● **YOUR ASSIGNMENT**: What is needed here is an exact copy of all the data.
*** Opening TASK INPUT ***
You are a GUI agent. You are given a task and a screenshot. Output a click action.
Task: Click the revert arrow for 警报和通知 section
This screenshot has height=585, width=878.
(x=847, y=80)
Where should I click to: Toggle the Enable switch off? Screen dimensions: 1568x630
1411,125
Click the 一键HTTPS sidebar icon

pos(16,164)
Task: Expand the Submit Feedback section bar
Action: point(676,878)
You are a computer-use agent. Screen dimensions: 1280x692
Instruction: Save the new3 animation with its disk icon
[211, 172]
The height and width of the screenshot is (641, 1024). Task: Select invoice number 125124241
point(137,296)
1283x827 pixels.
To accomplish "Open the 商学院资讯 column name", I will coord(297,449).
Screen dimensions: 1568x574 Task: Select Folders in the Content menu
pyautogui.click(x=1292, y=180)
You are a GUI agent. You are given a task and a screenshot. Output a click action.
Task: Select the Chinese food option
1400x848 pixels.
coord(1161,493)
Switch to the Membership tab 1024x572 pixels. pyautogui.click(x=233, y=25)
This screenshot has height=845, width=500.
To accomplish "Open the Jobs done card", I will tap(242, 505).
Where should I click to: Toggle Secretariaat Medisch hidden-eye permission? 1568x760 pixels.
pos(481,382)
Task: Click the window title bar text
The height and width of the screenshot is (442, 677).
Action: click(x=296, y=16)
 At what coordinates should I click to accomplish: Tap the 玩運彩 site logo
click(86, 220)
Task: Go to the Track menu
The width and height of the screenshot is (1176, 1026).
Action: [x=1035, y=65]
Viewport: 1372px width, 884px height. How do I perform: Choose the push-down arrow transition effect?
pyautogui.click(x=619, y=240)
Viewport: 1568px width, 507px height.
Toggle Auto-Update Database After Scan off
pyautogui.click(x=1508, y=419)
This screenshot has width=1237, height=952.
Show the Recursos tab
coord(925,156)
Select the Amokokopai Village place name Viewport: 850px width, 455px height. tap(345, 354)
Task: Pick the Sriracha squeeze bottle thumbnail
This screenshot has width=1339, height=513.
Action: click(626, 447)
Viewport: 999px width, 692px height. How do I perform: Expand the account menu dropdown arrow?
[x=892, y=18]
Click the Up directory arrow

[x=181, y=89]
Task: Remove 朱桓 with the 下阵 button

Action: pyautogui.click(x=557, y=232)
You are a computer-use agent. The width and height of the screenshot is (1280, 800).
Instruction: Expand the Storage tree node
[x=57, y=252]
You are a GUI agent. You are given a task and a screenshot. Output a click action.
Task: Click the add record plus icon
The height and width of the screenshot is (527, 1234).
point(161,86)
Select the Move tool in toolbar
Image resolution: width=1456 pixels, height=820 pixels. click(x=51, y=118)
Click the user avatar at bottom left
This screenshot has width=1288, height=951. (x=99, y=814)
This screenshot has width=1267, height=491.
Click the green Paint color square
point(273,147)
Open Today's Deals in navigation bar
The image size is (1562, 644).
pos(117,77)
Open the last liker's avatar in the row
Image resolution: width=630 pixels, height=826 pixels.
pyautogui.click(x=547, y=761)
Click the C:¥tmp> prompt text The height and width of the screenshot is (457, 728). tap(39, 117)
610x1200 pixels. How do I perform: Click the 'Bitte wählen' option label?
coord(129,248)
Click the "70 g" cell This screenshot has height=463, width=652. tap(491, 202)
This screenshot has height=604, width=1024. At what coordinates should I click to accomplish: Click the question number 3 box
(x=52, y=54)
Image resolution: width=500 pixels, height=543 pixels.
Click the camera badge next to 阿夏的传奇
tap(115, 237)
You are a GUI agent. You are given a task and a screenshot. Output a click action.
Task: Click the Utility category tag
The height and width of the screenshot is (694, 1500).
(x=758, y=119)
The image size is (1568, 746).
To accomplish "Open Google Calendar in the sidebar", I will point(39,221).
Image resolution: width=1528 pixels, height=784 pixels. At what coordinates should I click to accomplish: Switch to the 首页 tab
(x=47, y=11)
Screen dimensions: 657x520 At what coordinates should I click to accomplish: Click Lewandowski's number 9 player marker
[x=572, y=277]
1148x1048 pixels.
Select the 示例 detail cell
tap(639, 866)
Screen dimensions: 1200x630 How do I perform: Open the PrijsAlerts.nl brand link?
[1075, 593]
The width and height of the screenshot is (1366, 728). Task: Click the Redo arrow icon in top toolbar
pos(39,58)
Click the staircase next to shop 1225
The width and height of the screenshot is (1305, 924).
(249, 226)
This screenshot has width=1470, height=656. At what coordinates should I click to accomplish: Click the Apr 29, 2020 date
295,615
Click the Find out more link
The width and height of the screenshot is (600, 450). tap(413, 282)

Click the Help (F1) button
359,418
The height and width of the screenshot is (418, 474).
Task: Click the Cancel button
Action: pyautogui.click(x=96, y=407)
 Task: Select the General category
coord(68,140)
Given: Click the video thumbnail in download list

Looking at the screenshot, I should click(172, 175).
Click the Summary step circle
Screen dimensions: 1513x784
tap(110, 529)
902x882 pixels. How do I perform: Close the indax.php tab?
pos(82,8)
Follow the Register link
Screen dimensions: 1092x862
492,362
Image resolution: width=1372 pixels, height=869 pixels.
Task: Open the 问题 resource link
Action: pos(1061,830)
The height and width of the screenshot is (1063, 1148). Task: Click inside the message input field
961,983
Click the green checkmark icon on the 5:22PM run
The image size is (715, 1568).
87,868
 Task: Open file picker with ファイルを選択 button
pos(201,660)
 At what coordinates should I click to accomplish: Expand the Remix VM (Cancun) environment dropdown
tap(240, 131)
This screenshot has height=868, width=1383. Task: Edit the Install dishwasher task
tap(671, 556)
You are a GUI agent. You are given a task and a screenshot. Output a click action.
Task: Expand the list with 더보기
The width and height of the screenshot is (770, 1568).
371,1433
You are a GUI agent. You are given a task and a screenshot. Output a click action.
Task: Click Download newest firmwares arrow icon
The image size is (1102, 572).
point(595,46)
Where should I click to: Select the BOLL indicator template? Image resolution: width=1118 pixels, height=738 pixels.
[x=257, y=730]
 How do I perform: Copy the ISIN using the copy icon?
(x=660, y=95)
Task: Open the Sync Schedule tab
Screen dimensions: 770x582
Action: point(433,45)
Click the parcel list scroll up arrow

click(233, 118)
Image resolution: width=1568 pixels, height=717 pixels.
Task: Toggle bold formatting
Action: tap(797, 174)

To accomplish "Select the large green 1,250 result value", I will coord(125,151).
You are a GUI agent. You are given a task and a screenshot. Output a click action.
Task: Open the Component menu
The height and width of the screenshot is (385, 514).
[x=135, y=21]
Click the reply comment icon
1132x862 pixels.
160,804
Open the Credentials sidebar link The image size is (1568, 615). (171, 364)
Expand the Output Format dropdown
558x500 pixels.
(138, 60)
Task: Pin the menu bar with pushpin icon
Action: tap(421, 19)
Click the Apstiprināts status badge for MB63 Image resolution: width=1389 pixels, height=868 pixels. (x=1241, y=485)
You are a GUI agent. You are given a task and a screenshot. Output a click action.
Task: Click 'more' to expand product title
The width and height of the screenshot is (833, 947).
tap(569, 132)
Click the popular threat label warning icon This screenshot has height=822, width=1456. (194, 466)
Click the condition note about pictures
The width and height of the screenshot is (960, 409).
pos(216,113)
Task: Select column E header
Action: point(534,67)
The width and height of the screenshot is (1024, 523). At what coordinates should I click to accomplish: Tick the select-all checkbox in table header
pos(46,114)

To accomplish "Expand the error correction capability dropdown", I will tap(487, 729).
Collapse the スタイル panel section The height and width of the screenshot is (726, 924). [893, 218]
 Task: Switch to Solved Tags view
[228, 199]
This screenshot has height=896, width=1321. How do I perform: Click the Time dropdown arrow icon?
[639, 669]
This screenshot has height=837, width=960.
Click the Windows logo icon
*** Closing TASK INPUT ***
● **YOUR SOLUTION**:
You are a GUI agent. You are given a task and a screenshot. Output a click action.
Task: Click the revert arrow for 警报和通知 section
This screenshot has height=585, width=878.
(x=847, y=80)
Where should I click to: Toggle the Enable switch off? Screen dimensions: 1568x630
1411,125
Click the 一键HTTPS sidebar icon

pos(16,164)
Task: Expand the Submit Feedback section bar
Action: point(676,878)
You are a computer-use agent. Screen dimensions: 1280x692
Instruction: Save the new3 animation with its disk icon
[211, 172]
The height and width of the screenshot is (641, 1024). Task: Select invoice number 125124241
point(137,296)
1283x827 pixels.
To accomplish "Open the 商学院资讯 column name", I will coord(297,449).
Screen dimensions: 1568x574 Task: Select Folders in the Content menu
pyautogui.click(x=1292, y=180)
You are a GUI agent. You are given a task and a screenshot. Output a click action.
Task: Select the Chinese food option
1400x848 pixels.
coord(1161,493)
Switch to the Membership tab 1024x572 pixels. pyautogui.click(x=233, y=25)
This screenshot has height=845, width=500.
To accomplish "Open the Jobs done card", I will tap(242, 505).
Where should I click to: Toggle Secretariaat Medisch hidden-eye permission? 1568x760 pixels.
pos(481,382)
Task: Click the window title bar text
The height and width of the screenshot is (442, 677).
Action: click(x=296, y=16)
 At what coordinates should I click to accomplish: Tap the 玩運彩 site logo
click(86, 220)
Task: Go to the Track menu
The width and height of the screenshot is (1176, 1026).
Action: [x=1035, y=65]
Viewport: 1372px width, 884px height. How do I perform: Choose the push-down arrow transition effect?
pyautogui.click(x=619, y=240)
Viewport: 1568px width, 507px height.
Toggle Auto-Update Database After Scan off
pyautogui.click(x=1508, y=419)
This screenshot has width=1237, height=952.
Show the Recursos tab
coord(925,156)
Select the Amokokopai Village place name Viewport: 850px width, 455px height. tap(345, 354)
Task: Pick the Sriracha squeeze bottle thumbnail
This screenshot has width=1339, height=513.
Action: click(626, 447)
Viewport: 999px width, 692px height. How do I perform: Expand the account menu dropdown arrow?
[x=892, y=18]
Click the Up directory arrow

[x=181, y=89]
Task: Remove 朱桓 with the 下阵 button

Action: pyautogui.click(x=557, y=232)
You are a computer-use agent. The width and height of the screenshot is (1280, 800).
Instruction: Expand the Storage tree node
[x=57, y=252]
You are a GUI agent. You are given a task and a screenshot. Output a click action.
Task: Click the add record plus icon
The height and width of the screenshot is (527, 1234).
point(161,86)
Select the Move tool in toolbar
Image resolution: width=1456 pixels, height=820 pixels. click(x=51, y=118)
Click the user avatar at bottom left
This screenshot has width=1288, height=951. (x=99, y=814)
This screenshot has width=1267, height=491.
Click the green Paint color square
point(273,147)
Open Today's Deals in navigation bar
The image size is (1562, 644).
pos(117,77)
Open the last liker's avatar in the row
Image resolution: width=630 pixels, height=826 pixels.
pyautogui.click(x=547, y=761)
Click the C:¥tmp> prompt text The height and width of the screenshot is (457, 728). tap(39, 117)
610x1200 pixels. How do I perform: Click the 'Bitte wählen' option label?
coord(129,248)
Click the "70 g" cell This screenshot has height=463, width=652. tap(491, 202)
This screenshot has height=604, width=1024. At what coordinates should I click to accomplish: Click the question number 3 box
(x=52, y=54)
Image resolution: width=500 pixels, height=543 pixels.
Click the camera badge next to 阿夏的传奇
tap(115, 237)
You are a GUI agent. You are given a task and a screenshot. Output a click action.
Task: Click the Utility category tag
The height and width of the screenshot is (694, 1500).
(x=758, y=119)
The image size is (1568, 746).
To accomplish "Open Google Calendar in the sidebar", I will point(39,221).
Image resolution: width=1528 pixels, height=784 pixels. At what coordinates should I click to accomplish: Switch to the 首页 tab
(x=47, y=11)
Screen dimensions: 657x520 At what coordinates should I click to accomplish: Click Lewandowski's number 9 player marker
[x=572, y=277]
1148x1048 pixels.
Select the 示例 detail cell
tap(639, 866)
Screen dimensions: 1200x630 How do I perform: Open the PrijsAlerts.nl brand link?
[1075, 593]
The width and height of the screenshot is (1366, 728). Task: Click the Redo arrow icon in top toolbar
pos(39,58)
Click the staircase next to shop 1225
The width and height of the screenshot is (1305, 924).
(249, 226)
This screenshot has width=1470, height=656. At what coordinates should I click to accomplish: Click the Apr 29, 2020 date
295,615
Click the Find out more link
The width and height of the screenshot is (600, 450). tap(413, 282)

Click the Help (F1) button
359,418
The height and width of the screenshot is (418, 474).
Task: Click the Cancel button
Action: pyautogui.click(x=96, y=407)
 Task: Select the General category
coord(68,140)
Given: Click the video thumbnail in download list

Looking at the screenshot, I should click(172, 175).
Click the Summary step circle
Screen dimensions: 1513x784
tap(110, 529)
902x882 pixels. How do I perform: Close the indax.php tab?
pos(82,8)
Follow the Register link
Screen dimensions: 1092x862
492,362
Image resolution: width=1372 pixels, height=869 pixels.
Task: Open the 问题 resource link
Action: pos(1061,830)
The height and width of the screenshot is (1063, 1148). Task: Click inside the message input field
961,983
Click the green checkmark icon on the 5:22PM run
The image size is (715, 1568).
87,868
 Task: Open file picker with ファイルを選択 button
pos(201,660)
 At what coordinates should I click to accomplish: Expand the Remix VM (Cancun) environment dropdown
tap(240, 131)
This screenshot has height=868, width=1383. Task: Edit the Install dishwasher task
tap(671, 556)
You are a GUI agent. You are given a task and a screenshot. Output a click action.
Task: Expand the list with 더보기
The width and height of the screenshot is (770, 1568).
371,1433
You are a GUI agent. You are given a task and a screenshot. Output a click action.
Task: Click Download newest firmwares arrow icon
The image size is (1102, 572).
point(595,46)
Where should I click to: Select the BOLL indicator template? Image resolution: width=1118 pixels, height=738 pixels.
[x=257, y=730]
 How do I perform: Copy the ISIN using the copy icon?
(x=660, y=95)
Task: Open the Sync Schedule tab
Screen dimensions: 770x582
Action: point(433,45)
Click the parcel list scroll up arrow

click(233, 118)
Image resolution: width=1568 pixels, height=717 pixels.
Task: Toggle bold formatting
Action: tap(797, 174)

To accomplish "Select the large green 1,250 result value", I will coord(125,151).
You are a GUI agent. You are given a task and a screenshot. Output a click action.
Task: Open the Component menu
The height and width of the screenshot is (385, 514).
[x=135, y=21]
Click the reply comment icon
1132x862 pixels.
160,804
Open the Credentials sidebar link The image size is (1568, 615). (171, 364)
Expand the Output Format dropdown
558x500 pixels.
(138, 60)
Task: Pin the menu bar with pushpin icon
Action: tap(421, 19)
Click the Apstiprināts status badge for MB63 Image resolution: width=1389 pixels, height=868 pixels. (x=1241, y=485)
You are a GUI agent. You are given a task and a screenshot. Output a click action.
Task: Click 'more' to expand product title
The width and height of the screenshot is (833, 947).
tap(569, 132)
Click the popular threat label warning icon This screenshot has height=822, width=1456. (194, 466)
Click the condition note about pictures
The width and height of the screenshot is (960, 409).
pos(216,113)
Task: Select column E header
Action: point(534,67)
The width and height of the screenshot is (1024, 523). At what coordinates should I click to accomplish: Tick the select-all checkbox in table header
pos(46,114)

To accomplish "Expand the error correction capability dropdown", I will tap(487, 729).
Collapse the スタイル panel section The height and width of the screenshot is (726, 924). [893, 218]
 Task: Switch to Solved Tags view
[228, 199]
This screenshot has height=896, width=1321. How do I perform: Click the Time dropdown arrow icon?
[639, 669]
This screenshot has height=837, width=960.
Click the Windows logo icon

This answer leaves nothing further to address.